* **TASK OBJECTIVE**
A partial copy is required: transcribe exactly the lines from the one containing "Instruction: Open the Home icon in sidebar" through the last line below, without any pictures.

[Records contained in a dataset]
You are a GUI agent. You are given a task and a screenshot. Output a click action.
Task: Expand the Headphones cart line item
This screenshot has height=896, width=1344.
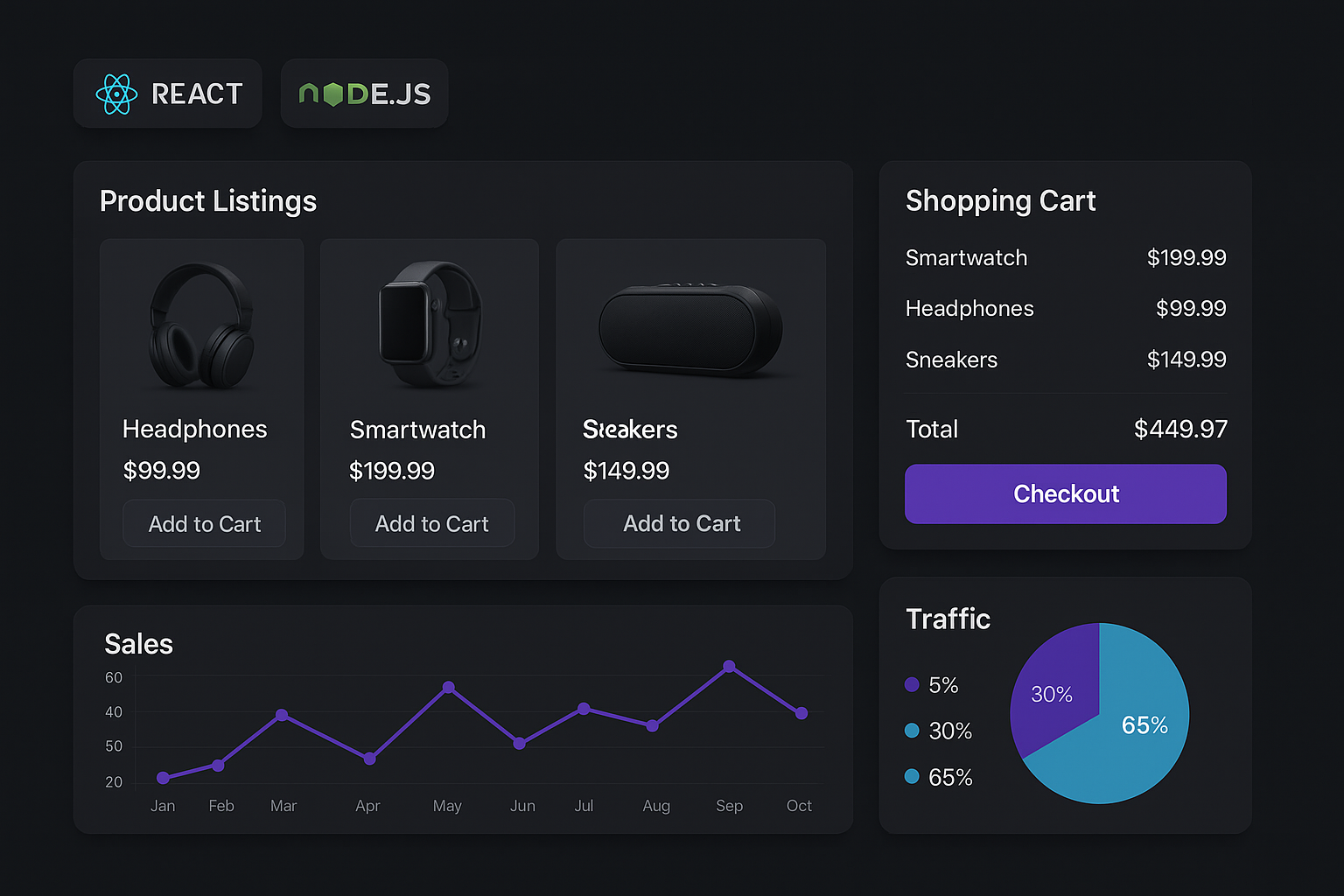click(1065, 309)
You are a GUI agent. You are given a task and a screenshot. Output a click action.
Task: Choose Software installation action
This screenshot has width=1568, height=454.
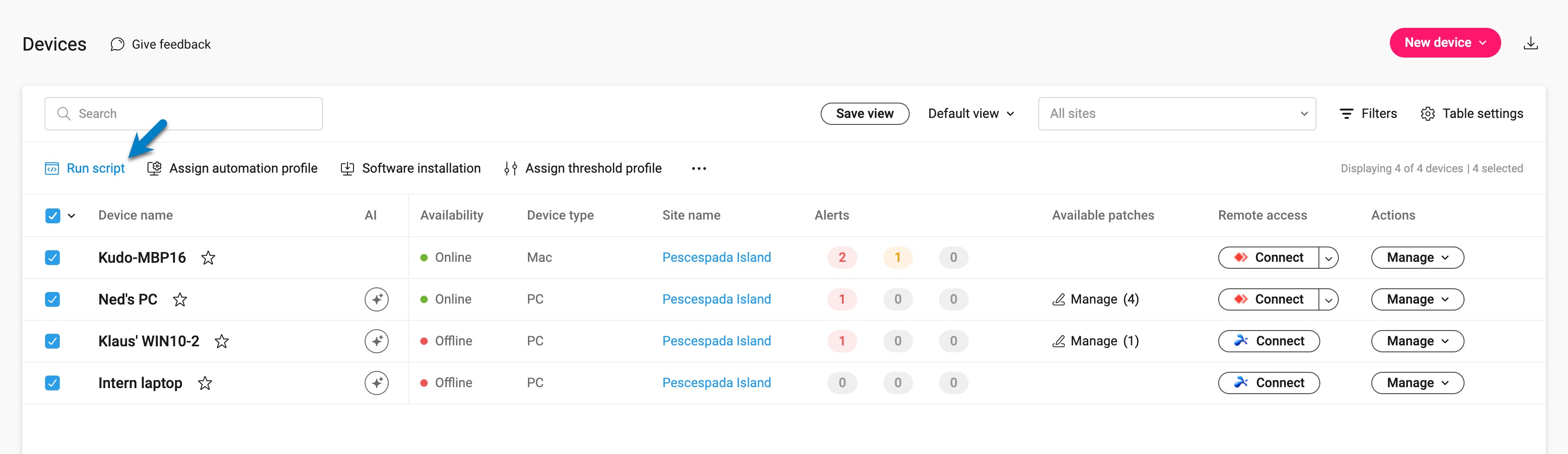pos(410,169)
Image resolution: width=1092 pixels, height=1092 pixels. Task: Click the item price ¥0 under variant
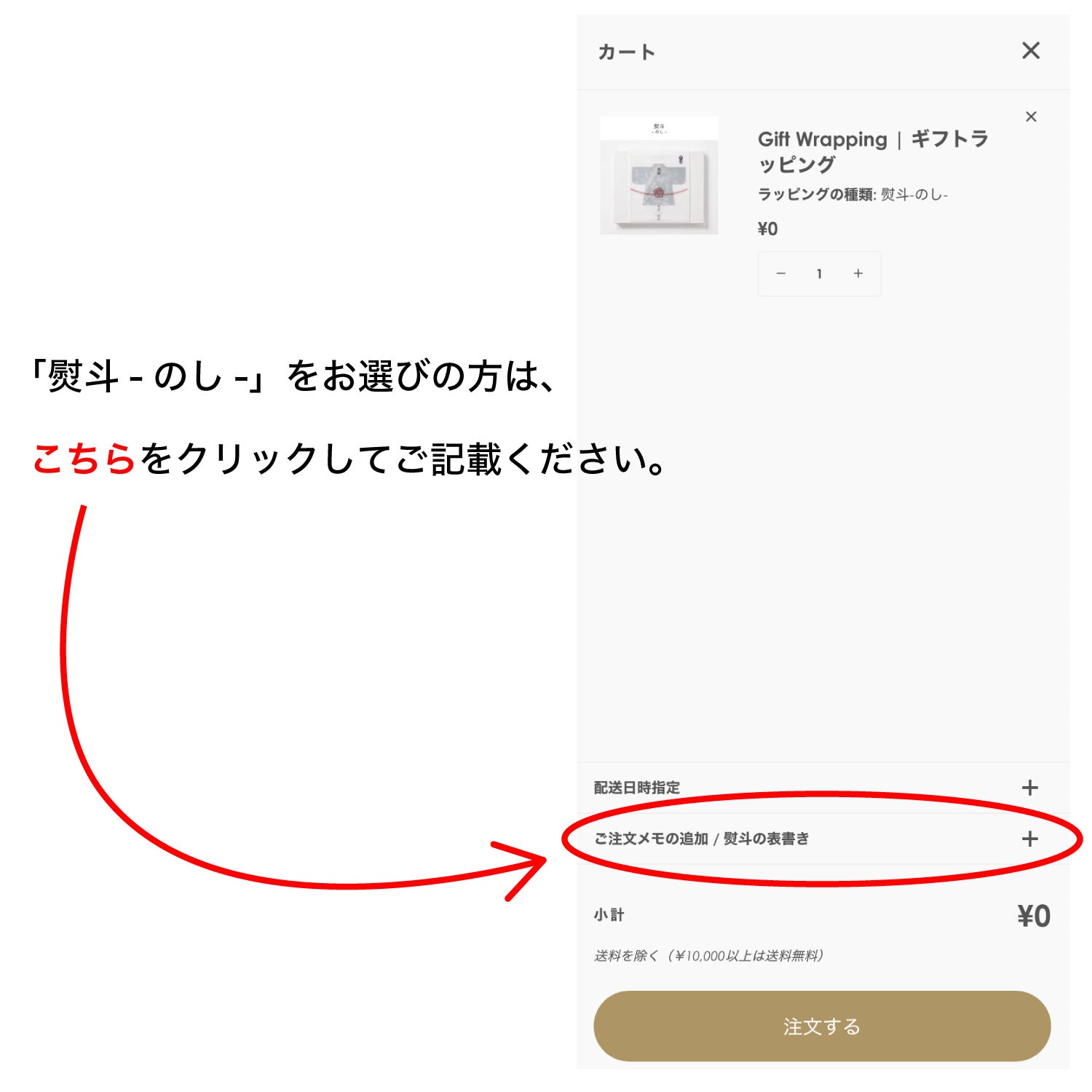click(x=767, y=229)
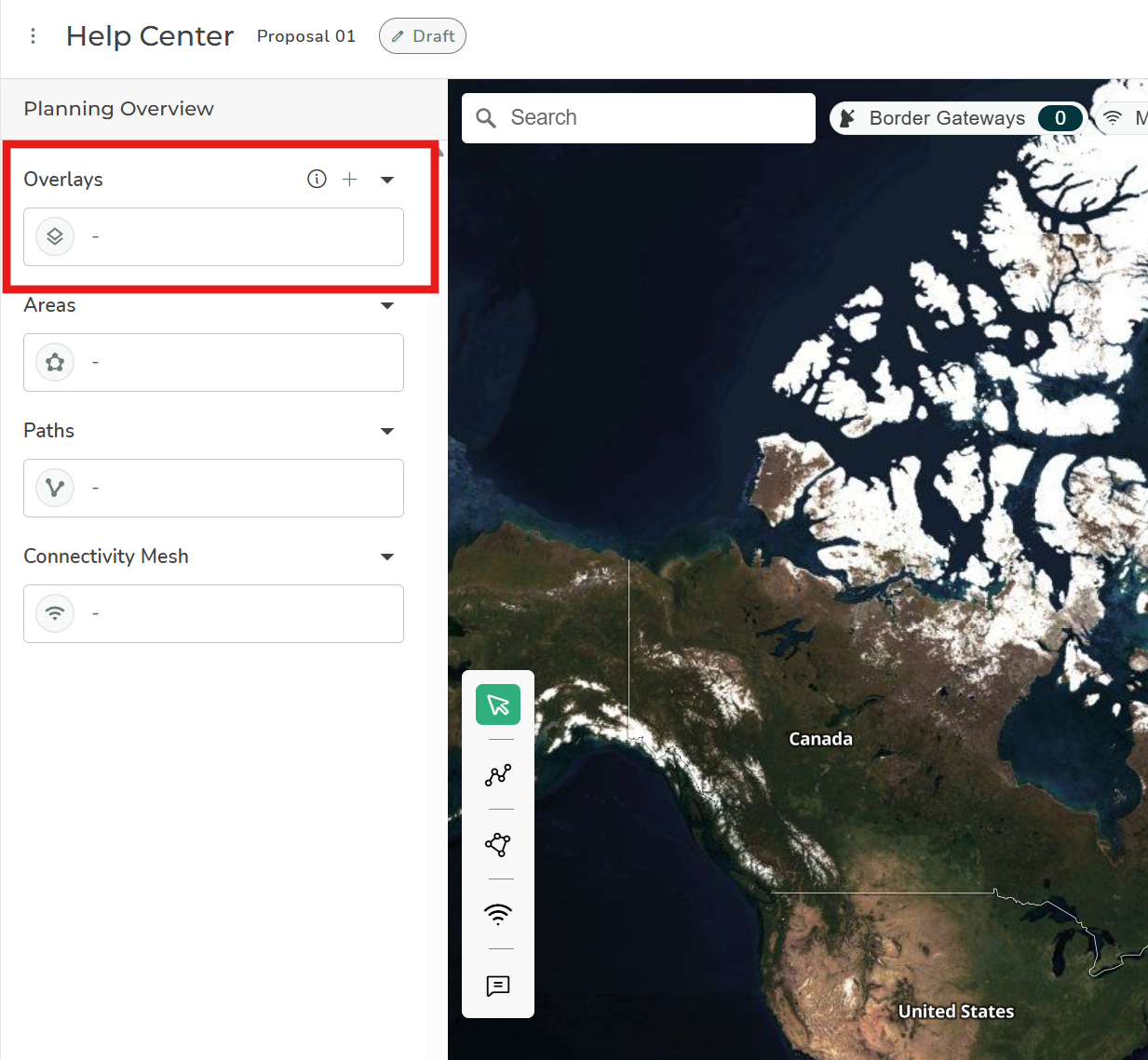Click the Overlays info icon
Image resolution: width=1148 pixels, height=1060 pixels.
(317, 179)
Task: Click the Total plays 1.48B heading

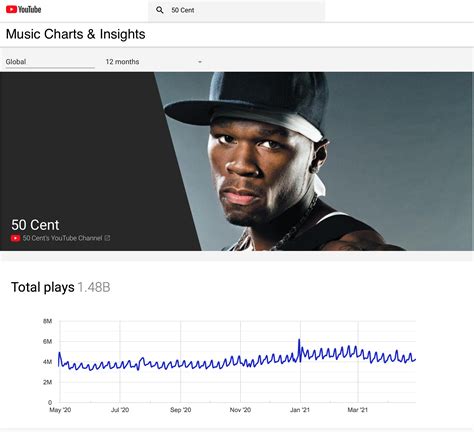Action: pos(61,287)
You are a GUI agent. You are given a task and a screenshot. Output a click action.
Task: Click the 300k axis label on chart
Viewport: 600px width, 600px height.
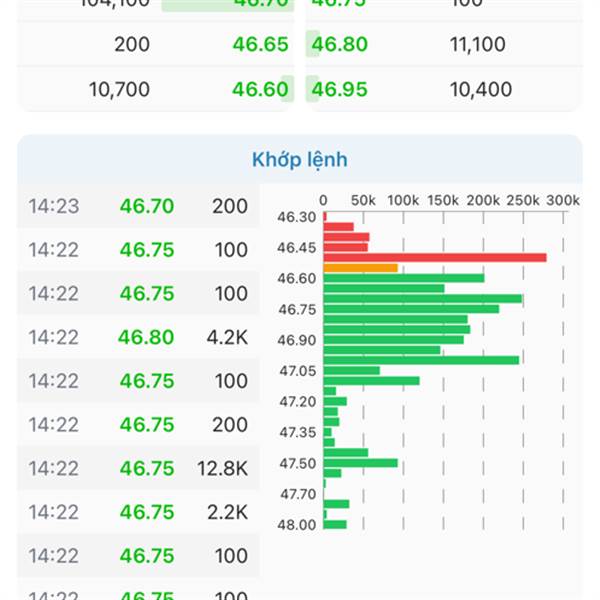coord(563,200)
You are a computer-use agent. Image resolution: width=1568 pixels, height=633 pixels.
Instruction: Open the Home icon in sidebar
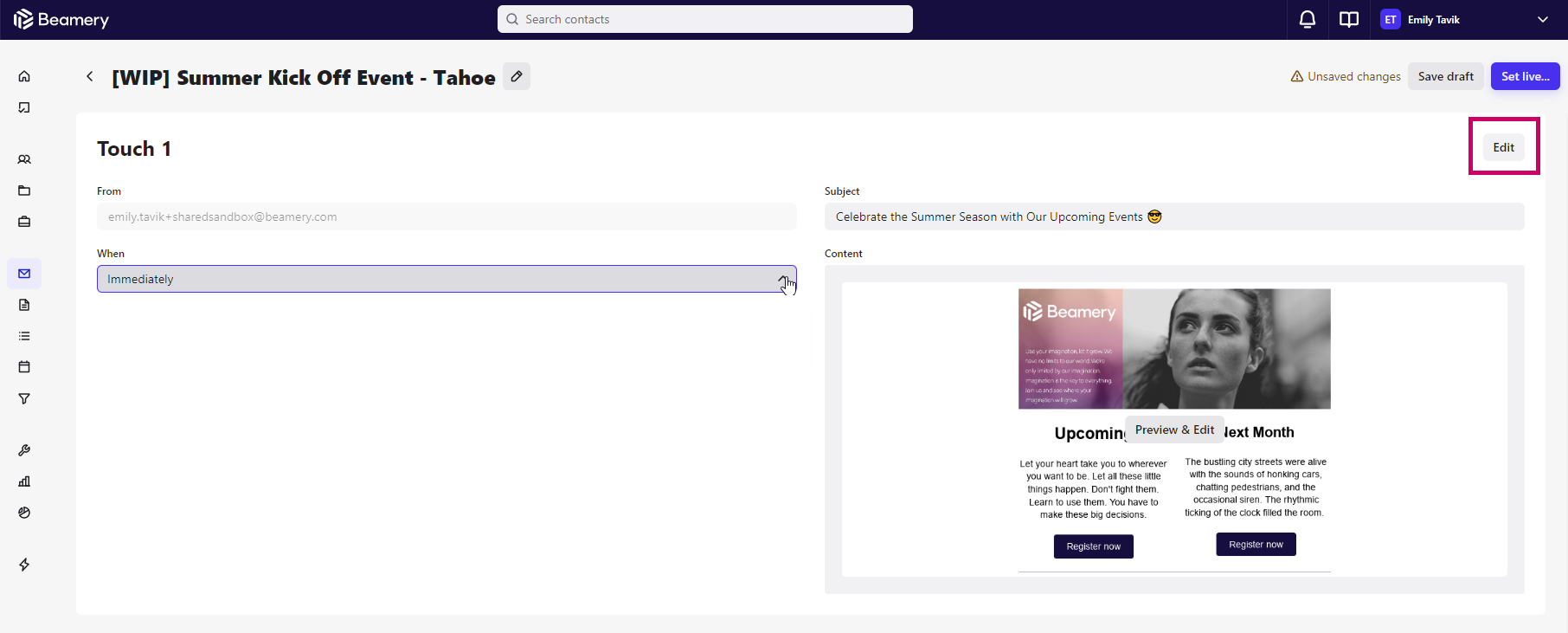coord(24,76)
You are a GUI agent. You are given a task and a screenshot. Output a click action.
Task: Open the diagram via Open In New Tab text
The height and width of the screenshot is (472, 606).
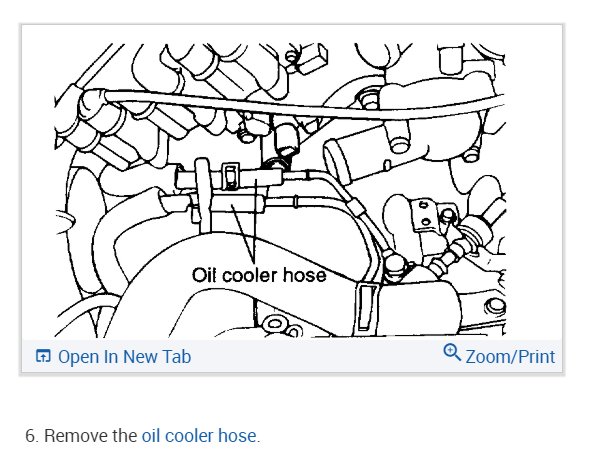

* **ANSWER SECTION**
Instruction: Open the Home icon in sidebar
coord(24,76)
You are a GUI agent. You are given a task and a screenshot. Output a click action.
Task: Open the diagram via Open In New Tab text
The height and width of the screenshot is (472, 606).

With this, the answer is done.